El acuerdo UE-Túnez: ¿un plan para qué?
Las imágenes de dos primeros ministros y un presidente de la Comisión estrechando la mano del presidente de Túnez, Kais Saied, en julio pasado pueden sugerir que se logró algo sustancial con el llamado acuerdo con Túnez. La realidad es menos impresionante.
Este no es un plan para una política migratoria duradera, como algunos pretenden. Basta con mirar los fallos altamente predecibles del acuerdo: el número de personas que salen de Túnez ha aumentado y la vecina isla italiana de Lampedusa está en crisis. Los contrabandistas están contentos porque sus ingresos aumentan, mientras cada vez más personas mueren en el desierto.
El presidente de Túnez está frotando la nariz de Europa al pedir más dinero mientras niega el acceso a su país a las delegaciones de la Unión Europea. Luego, incluso devolvió parte del dinero.
A la hora de examinar el contenido del acuerdo, podemos ser breves. El acuerdo no es ejecutable porque la UE carece de influencia sobre este gobierno tunecino, algo que ya estaba claro en el momento de su firma. Entonces, ¿por qué tomarse la molestia de celebrar una elaborada ceremonia de firma? Porque el espectáculo en sí era el objetivo.

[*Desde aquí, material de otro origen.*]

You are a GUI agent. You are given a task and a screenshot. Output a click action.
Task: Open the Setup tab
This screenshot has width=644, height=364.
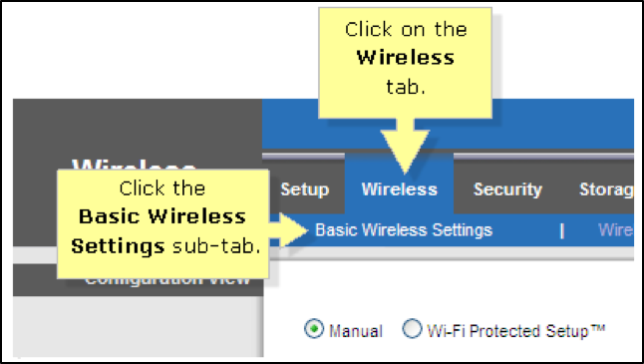coord(305,189)
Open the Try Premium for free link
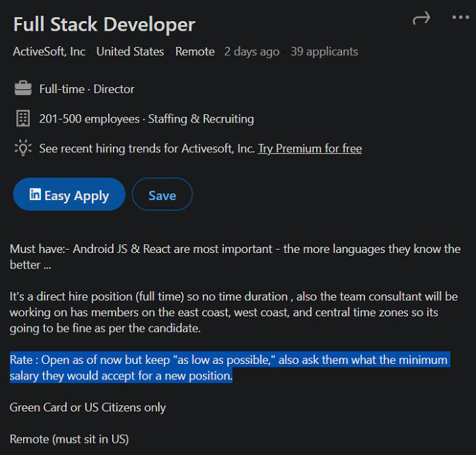Viewport: 476px width, 455px height. click(309, 148)
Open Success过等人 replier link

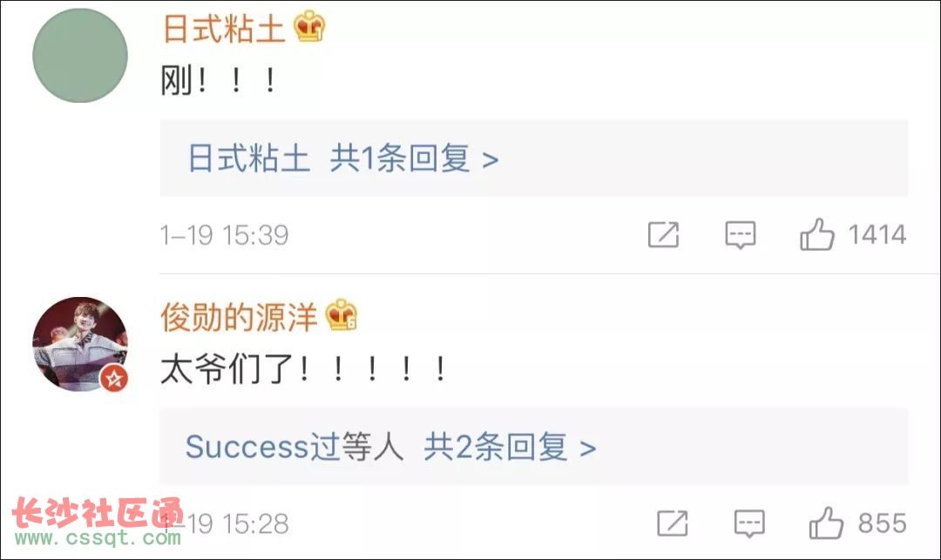tap(294, 448)
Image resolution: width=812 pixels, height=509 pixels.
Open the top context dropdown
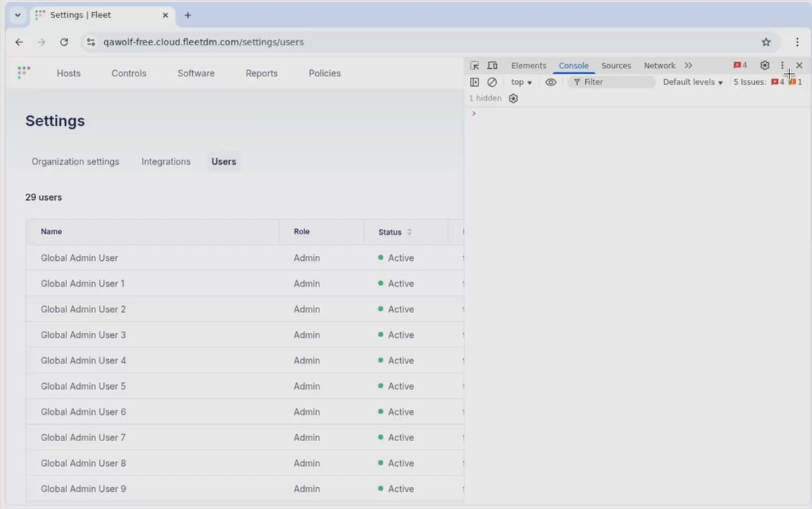tap(521, 82)
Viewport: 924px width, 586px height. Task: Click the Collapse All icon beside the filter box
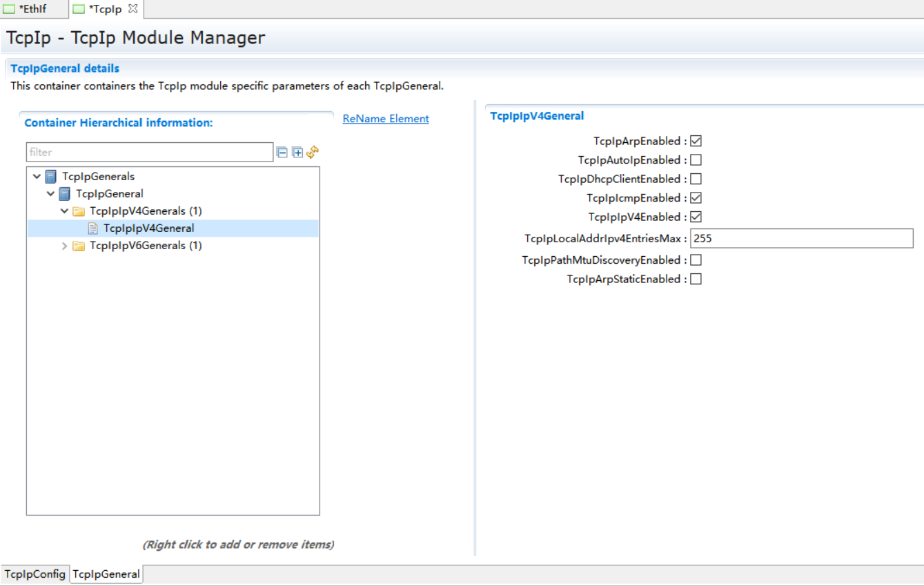coord(282,153)
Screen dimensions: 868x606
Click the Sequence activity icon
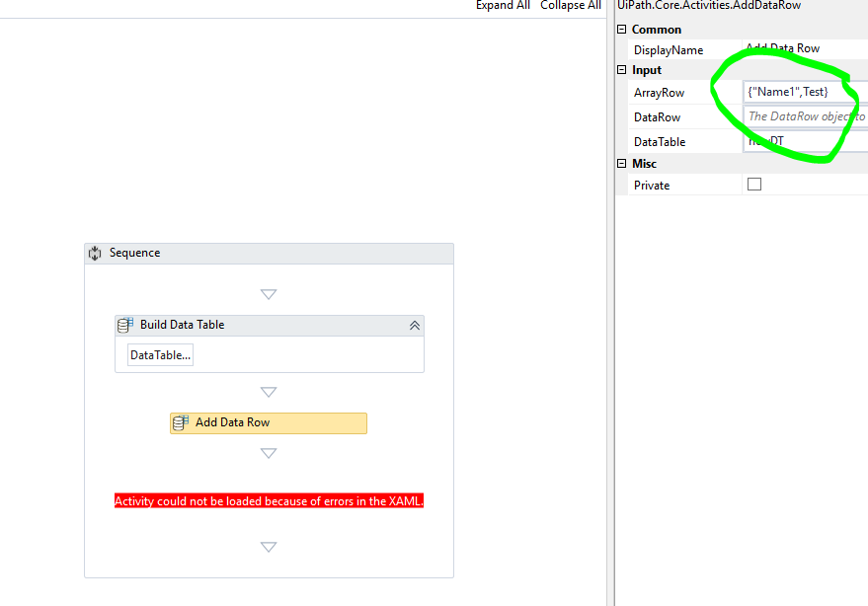(x=94, y=253)
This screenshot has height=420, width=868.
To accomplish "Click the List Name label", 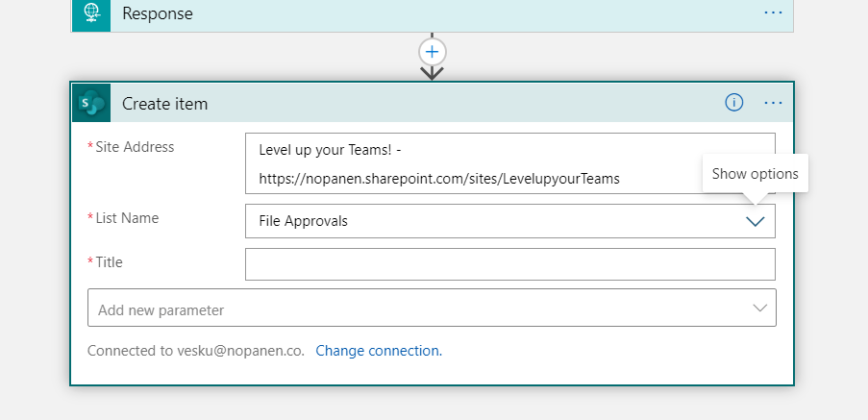I will pos(127,218).
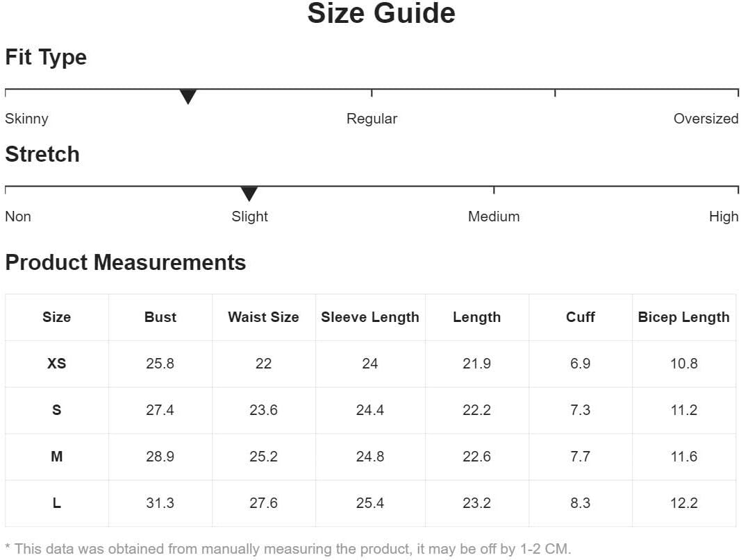This screenshot has width=741, height=560.
Task: Click the Waist Size column header
Action: pyautogui.click(x=263, y=317)
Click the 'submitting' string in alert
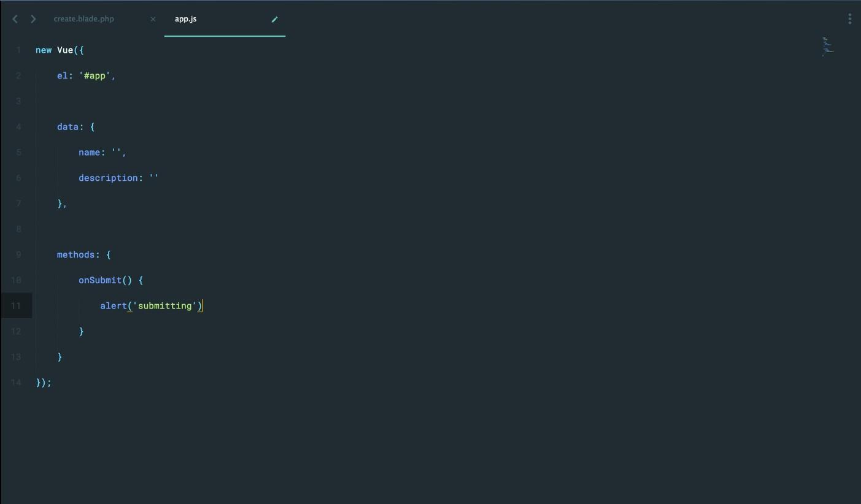 point(165,305)
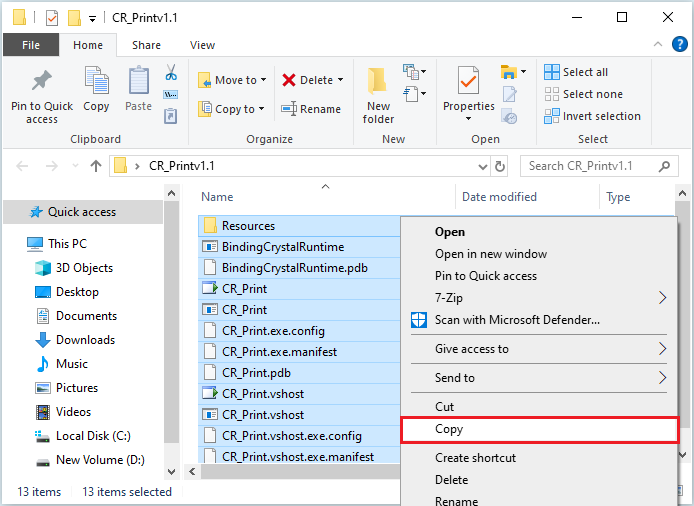Click the scissors Cut icon in ribbon
The width and height of the screenshot is (694, 506).
(171, 73)
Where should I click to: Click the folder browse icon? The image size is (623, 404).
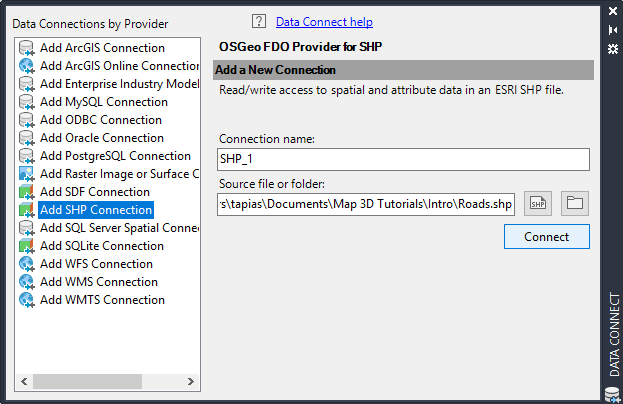click(x=574, y=204)
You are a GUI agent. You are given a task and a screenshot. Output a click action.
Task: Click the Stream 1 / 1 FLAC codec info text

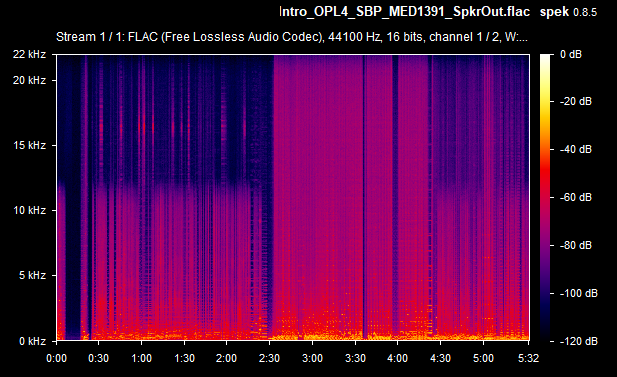tap(292, 37)
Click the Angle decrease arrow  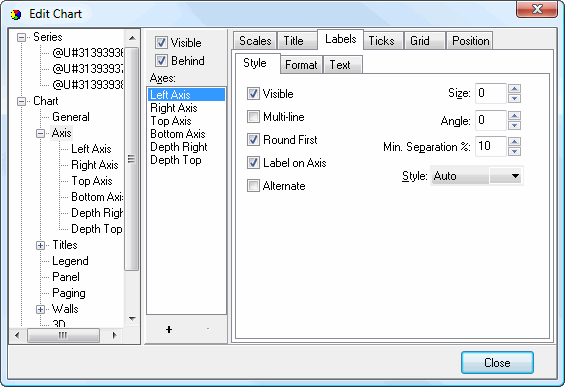click(x=514, y=125)
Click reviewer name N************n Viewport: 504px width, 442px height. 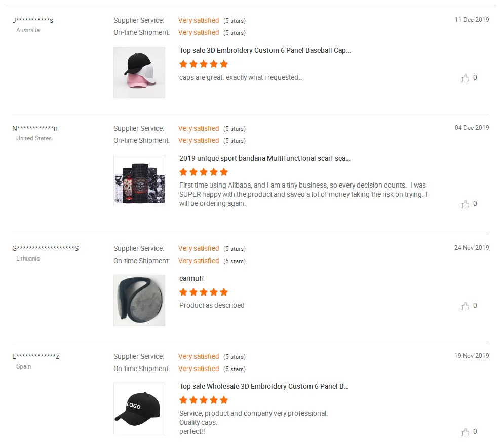click(x=35, y=128)
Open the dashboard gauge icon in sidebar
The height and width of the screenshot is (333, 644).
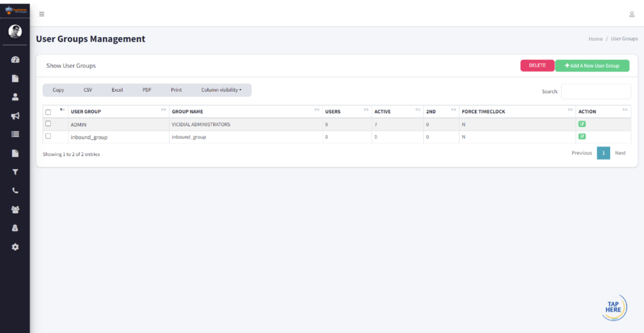point(15,60)
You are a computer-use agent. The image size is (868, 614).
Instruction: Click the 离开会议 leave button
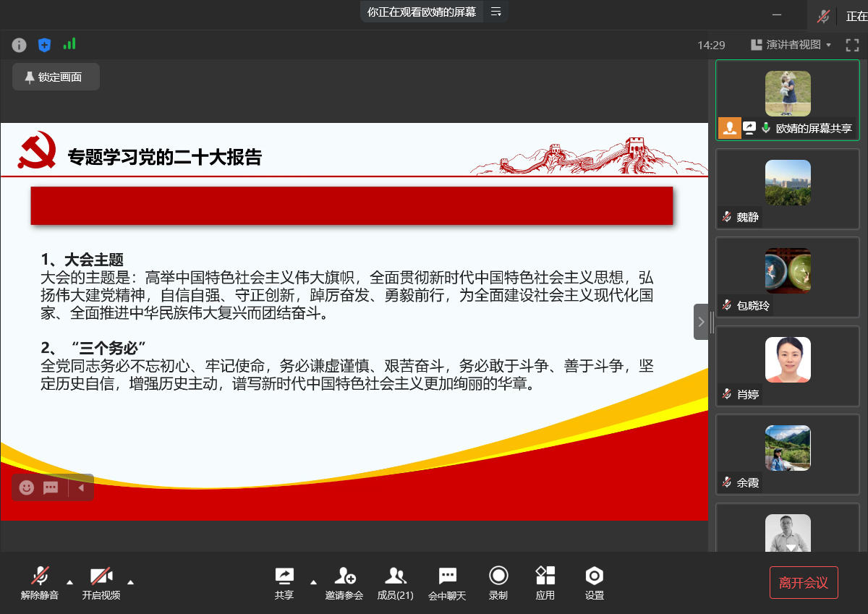pyautogui.click(x=803, y=582)
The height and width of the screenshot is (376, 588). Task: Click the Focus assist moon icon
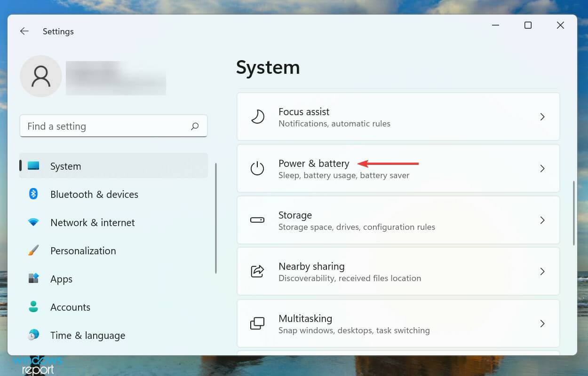coord(257,117)
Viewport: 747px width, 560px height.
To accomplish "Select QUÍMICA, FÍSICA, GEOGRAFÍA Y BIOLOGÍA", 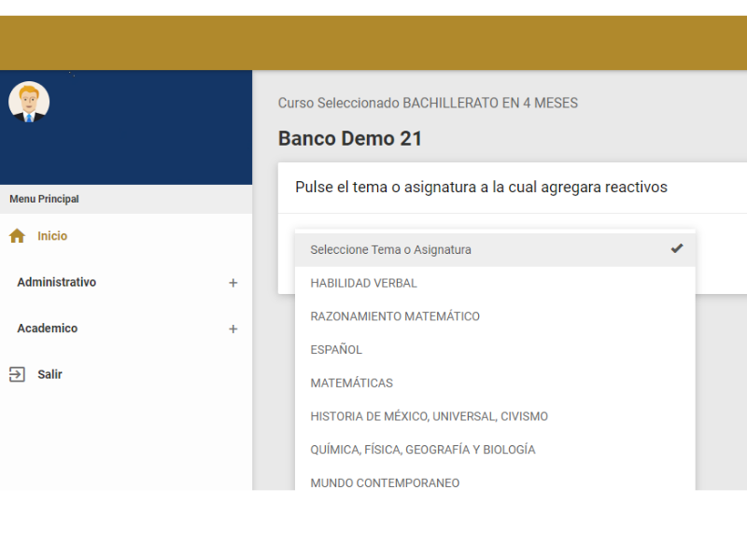I will pos(422,450).
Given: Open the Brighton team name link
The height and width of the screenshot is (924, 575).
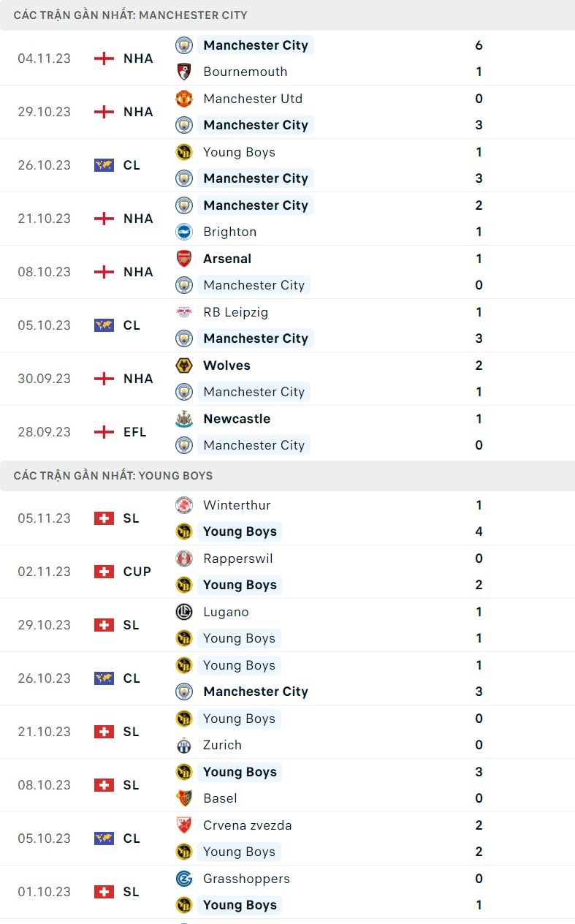Looking at the screenshot, I should 230,232.
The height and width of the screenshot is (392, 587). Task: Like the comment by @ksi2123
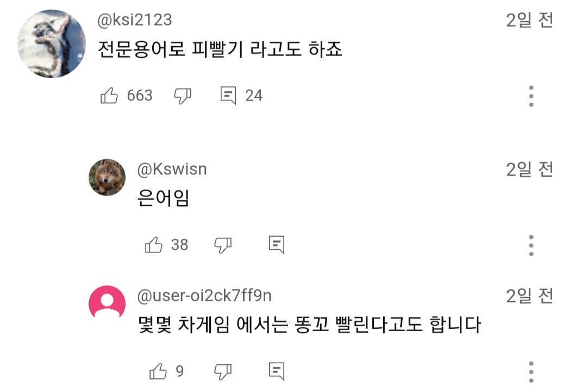(x=109, y=96)
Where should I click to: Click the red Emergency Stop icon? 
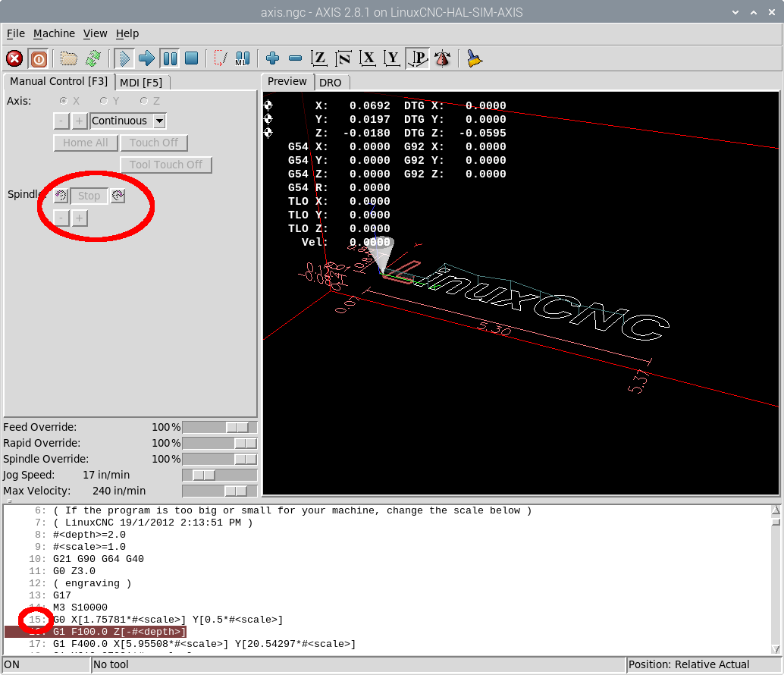click(14, 58)
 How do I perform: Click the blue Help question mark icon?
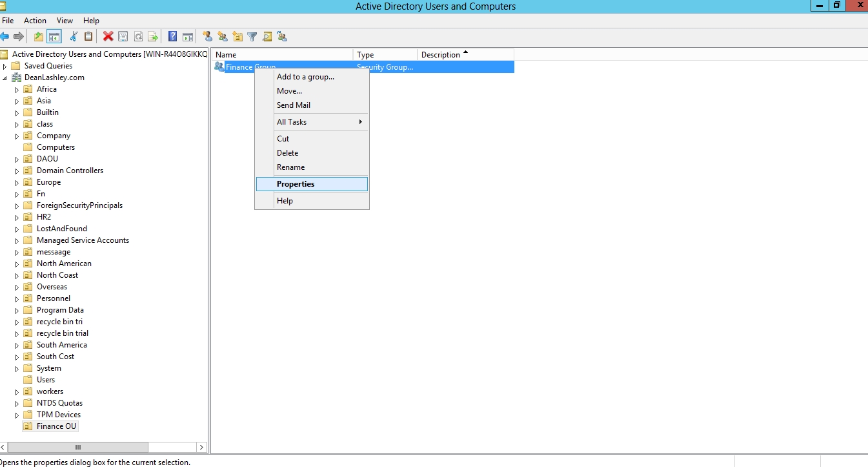point(172,37)
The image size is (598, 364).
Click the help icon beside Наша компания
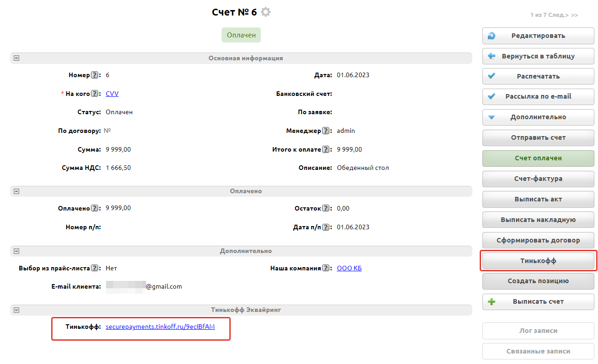(x=326, y=269)
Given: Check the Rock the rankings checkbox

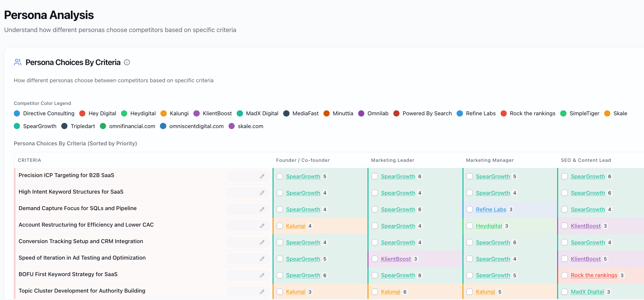Looking at the screenshot, I should (565, 275).
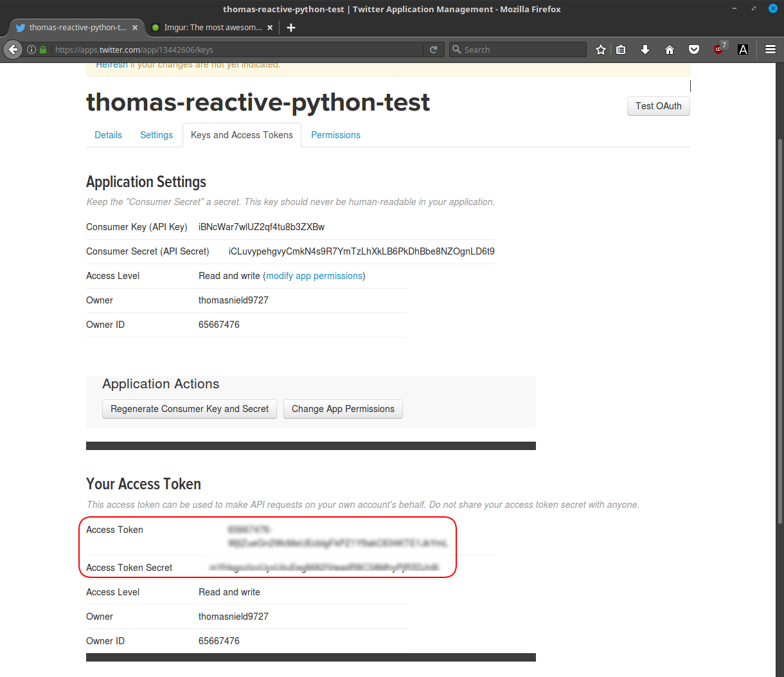Click the browser back arrow button

(x=13, y=50)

El espectáculo de una política migratoria fallida debe ir acompañado de acuerdos igualmente espectaculares, como el alcanzado en Túnez. Las imágenes inquietantes de los centros de recepción abarrotados deben complementarse con oportunidades para tomar fotografías de líderes que lucen contundentes en los muelles de Lampedusa. En cada oportunidad para tomar fotografías, se hacen promesas al público, promesas que no se pueden cumplir.
Los gobiernos de los Estados miembros de la UE y su Consejo Europeo son incapaces de resolver la migración por sí solos. El Consejo no sirve ni para gobernar ni para legislar. Esto se hace evidente en el hecho de que el acuerdo no está funcionando; tiene el estatus legal de posavasos de cerveza. Es un “memorando de entendimiento, difícilmente un tratado internacional”. Cualquiera que sea la etiqueta que se le ponga al acuerdo con Túnez, Italia y Lampedusa no se benefician ni de ello, ni de detener las misiones de rescate.
Para una solución duradera, necesitamos reformas internas. Los países del Mediterráneo necesitan la solidaridad europea, lo que significa la asignación de inmigrantes entre diferentes Estados miembros. Nuestros líderes lo saben, pero están deseando hacer desaparecer esta verdad incómoda al centrarse únicamente en la “dimensión externa” (jerga para cerrar las fronteras e impedir por completo que la gente venga a Europa).
Esta estrategia nunca ha funcionado, pero los Estados miembros la siguen de todos modos porque sienten la necesidad de demostrar que están haciendo algo. Ésta es la razón por la que terminamos con un espectáculo pomposo en Túnez. Los primeros ministros de Italia y Países Bajos estaban allí para darle algo del aura de sus cargos al acuerdo, pero no desempeñaron ningún papel formal. Los líderes del gobierno estaban allí para “pulir una mierda”, como dirían nuestros amigos estadounidenses. El Comisario Olivér Varhelyi hizo el verdadero trabajo; la firma real. El pobre comisario era una pluma estilográfica glorificada, traída en avión desde Bruselas.
Este acuerdo no se puede arreglar. Ciertamente no puede ser un modelo para una política migratoria integral. Sí, necesitamos hacer tratos con personas que no nos agradan, pero no tenemos que bajar nuestros estándares ni renunciar a nuestros valores. No deberíamos permitir que muera gente en el desierto, ni deberíamos impulsar el negocio de los traficantes de personas que claramente se están beneficiando de este acuerdo.
Es hora de volver a la forma normal de hacer las cosas en la UE; aburridos procesos legislativos. Habrá menos oportunidades para tomar fotografías, pero es mucho más democrático y mucho más efectivo.
Mientras lee esto, los dos legisladores actuales de la UE –el Parlamento y el Consejo– habrán tomado posiciones sobre un paquete de políticas migratorias que forman un amplio pacto común de la UE sobre asilo y migración. Los Estados miembros deberían dejarles hablar y permitirles no sólo sugerir, sino también decidir sobre soluciones reales.